Charcot's foot - One condition that can become a major problem for people suffering from severe diabetic neuropathy is "Charcot's foot". This condition occurs when a person suffers minor trauma to a joint or bone through normal wear and tear and it goes unnoticed. If a person is unaware of any pain because of diabetic neuropathy and takes no action, it will result in joint destruction and deformity as well as a collapse of the mid foot may occur, ultimately making walking difficult.
Foot ulcers - With diabetic neuropathy a small cut or injury has the potential to become infected and go unnoticed and if left untreated it can develop into an ulcer. Foot ulcers are extremely dangerous because if they are not treated immediately they will continue to spread deeper into the skin and even into bone, potentially becoming gangrenous. Should the infection reach into bone or gangrene develops, it may become necessary for part of the foot, the foot or even the leg to be amputated. Foot ulcers most commonly develop on the bottom of the big toe or on the ball of the foot but can develop on the side of the foot as a result of wearing poor fitting shoes. Inspect your feet daily for any signs of injury or infection to insure that foot ulcers do not even get a chance to begin.
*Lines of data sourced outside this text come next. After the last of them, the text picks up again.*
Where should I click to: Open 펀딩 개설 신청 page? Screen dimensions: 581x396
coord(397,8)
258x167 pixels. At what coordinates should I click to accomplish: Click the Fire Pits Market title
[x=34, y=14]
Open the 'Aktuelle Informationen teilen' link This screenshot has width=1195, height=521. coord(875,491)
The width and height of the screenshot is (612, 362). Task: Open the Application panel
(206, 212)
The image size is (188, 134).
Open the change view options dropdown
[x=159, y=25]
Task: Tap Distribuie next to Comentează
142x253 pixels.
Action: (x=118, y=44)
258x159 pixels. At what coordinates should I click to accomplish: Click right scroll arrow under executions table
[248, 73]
Corns/Calluses - In most people corns or calluses are generally not harmful, however for someone with diabetes they are prone to occur more often. Calluses appear most often on the high pressure points of the foot and if left untrimmed they have the potential to turn into ulcers. It is best to let a physician trim calluses due to the potential of injury, and once trimmed keep them under control by using a pumice stone during a bath or shower, applying lotion afterwards. Never use ANY chemical agent to remove calluses!
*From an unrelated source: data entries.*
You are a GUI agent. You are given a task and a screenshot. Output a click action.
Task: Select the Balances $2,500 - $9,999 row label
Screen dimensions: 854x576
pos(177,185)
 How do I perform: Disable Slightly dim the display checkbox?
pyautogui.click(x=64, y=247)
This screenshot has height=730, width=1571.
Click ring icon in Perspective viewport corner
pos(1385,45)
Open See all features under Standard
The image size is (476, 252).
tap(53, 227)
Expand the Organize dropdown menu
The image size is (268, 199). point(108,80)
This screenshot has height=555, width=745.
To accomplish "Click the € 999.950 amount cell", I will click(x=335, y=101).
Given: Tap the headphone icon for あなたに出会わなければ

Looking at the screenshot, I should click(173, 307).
Dry Skin/Blisters - Believe it or not, diabetes can affect the oil and sweat glands in your feet by damaging the nerves that control them. If this happens the skin on your feet can become very dry, crack and bleed opening the door for bacteria to enter, which of course can lead to infection. The same type of situation occurs in the case of blisters, only it is not dryness that splits open the skin, but excessive rubbing and pressure that can break the skin, exposing it to infection.
Diabetic neuropathy is the main reason people with diabetes fail to detect injury or know that something is wrong so it is very important that they inspect their feet and toes on a daily basis. A persons toes are the most susceptible to injury and infection, so closer attention should be given to them, particularly the bottom of the big toe and around the toenails. Some other things that can be done to prevent injury or infection and letting any problems from getting out of control are:
• Choose footwear carefully - Wear shoes that have been carefully fitted, are well ventilated and will not allow your foot to slip and rub excessively inside them . Also it is a good idea to avoid open toed footwear such as sandals and flip flops that leave your feet unprotected from injury. Never go barefoot!
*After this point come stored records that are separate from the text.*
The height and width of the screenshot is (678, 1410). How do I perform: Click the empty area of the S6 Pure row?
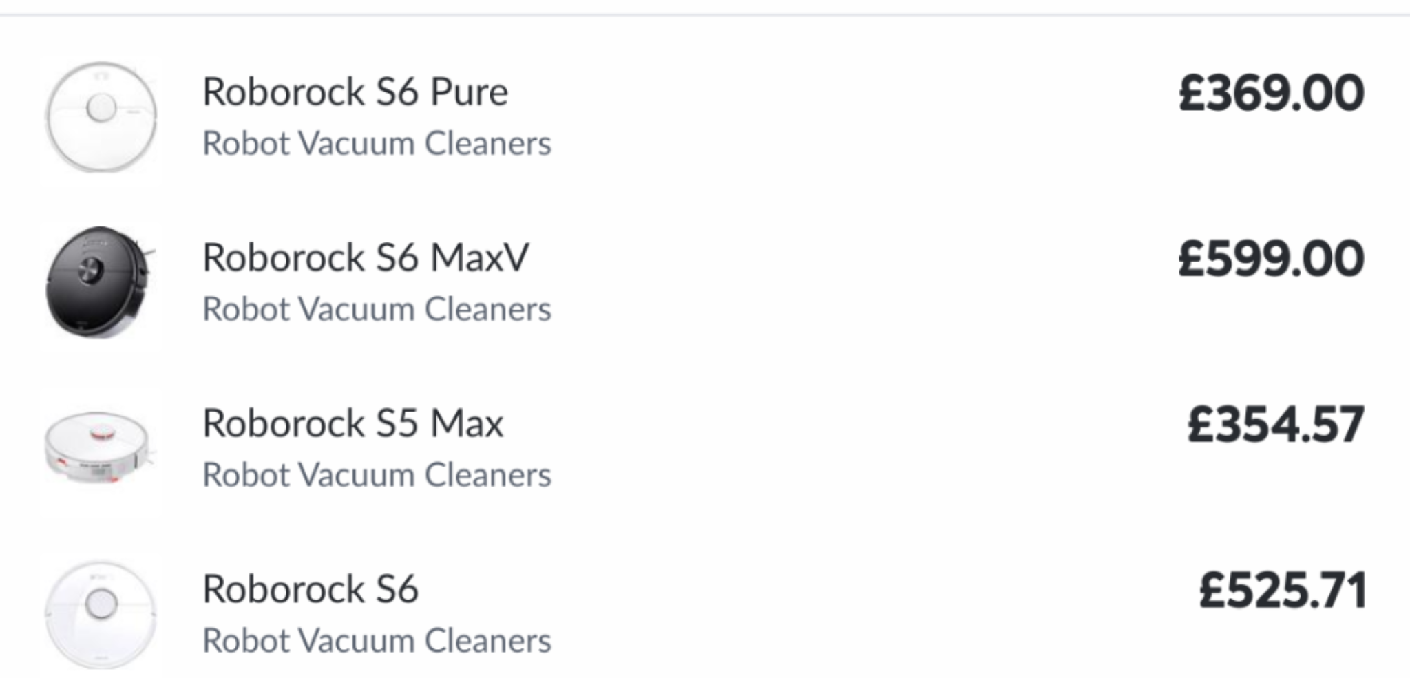(861, 117)
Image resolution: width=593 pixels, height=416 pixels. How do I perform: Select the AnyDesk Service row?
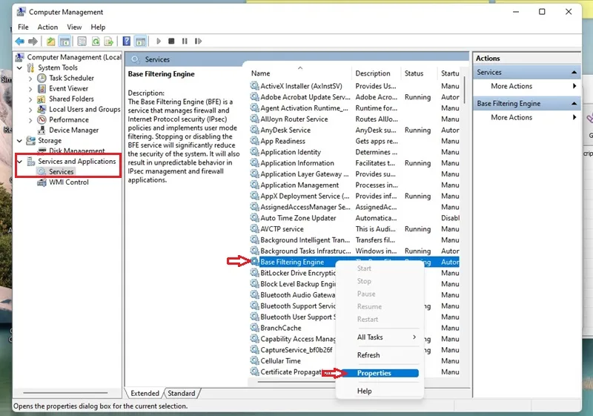coord(355,130)
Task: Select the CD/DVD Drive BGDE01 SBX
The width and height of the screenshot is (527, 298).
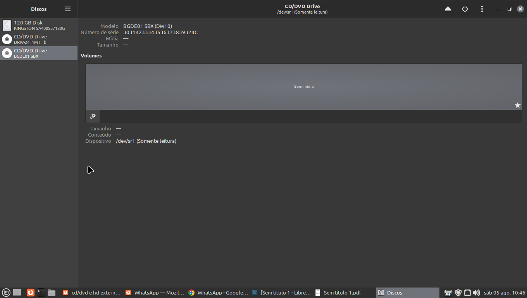Action: [x=39, y=53]
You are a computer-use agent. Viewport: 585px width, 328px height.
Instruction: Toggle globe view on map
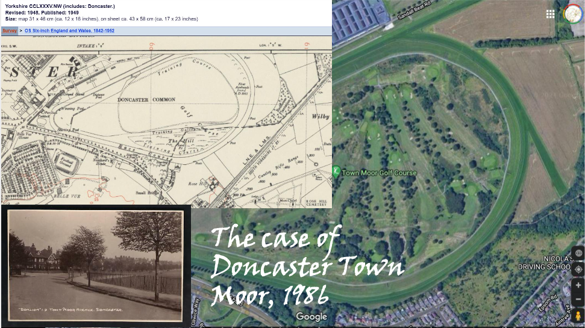pyautogui.click(x=578, y=253)
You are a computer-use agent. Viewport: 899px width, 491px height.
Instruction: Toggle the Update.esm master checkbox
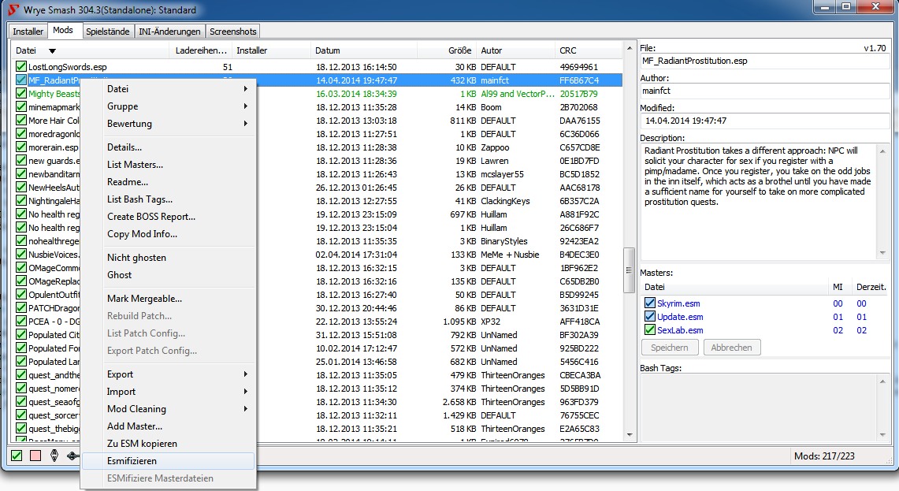click(650, 317)
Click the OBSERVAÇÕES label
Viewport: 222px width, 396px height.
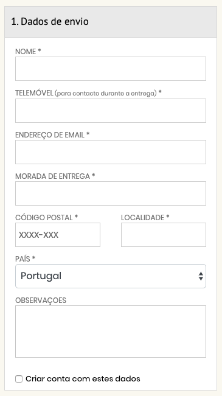coord(41,300)
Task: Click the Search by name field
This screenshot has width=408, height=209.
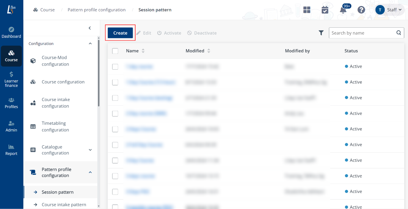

• Nail care - Take care when trimming toe nails to avoid trimming too far and cutting into the skin, opening it up to infection.
• Wear diabetic socks - are socks that have been specially designed for diabetics. They are made to control moisture to reduce the risk of infection as well as to fit loosely up top to allow better circulation. Diabetic socks are also made without seams of a material that is not prone to wrinkles to reduce pressure and the chance of blisters.
• Keep your feet, socks/footwear clean - Another step you can take is to keep your feet/shoes and socks clean. It is pretty much common knowledge that the cleaner you and your clothing are the less prone you are to having germs and bacteria living on your skin or in the fabrics you wear. However particular effort should be taken to keep your shoes and socks clean because the warm moist environment created in your shoe as you wear them is a perfect breeding ground for bacteria. Change your socks at least once a day and if you are able to, try to have several pairs of shoes so you can rotate between them during the week. This will decrease the amount of time you spend in any one pair, reducing the chances of bacteria from having the time to establish "strongholds" in the fabric.
• See a Podiatrist - Visit a podiatrist at least four times a year to have your feet professionally inspected and examined. But if you feel that something may be wrong or should you discover an injury or infection that is not healing see your podiatrist immediately.
1. Smoking decreases the amount of oxygen that reaches the cells of the body (including nerve cells).
2. Constricts and damages blood vessels, impeding blood flow and slowing the healing process.
3. Increases cholesterol levels in the blood stream that can build on blood vessel walls causing blockages (plaque).
4. Increases blood glucose levels making it more difficult to keep diabetes under control (excess glucose can damage blood vessels).
5. Smoking increases blood pressure and significantly increases the risk of foot problems and amputation.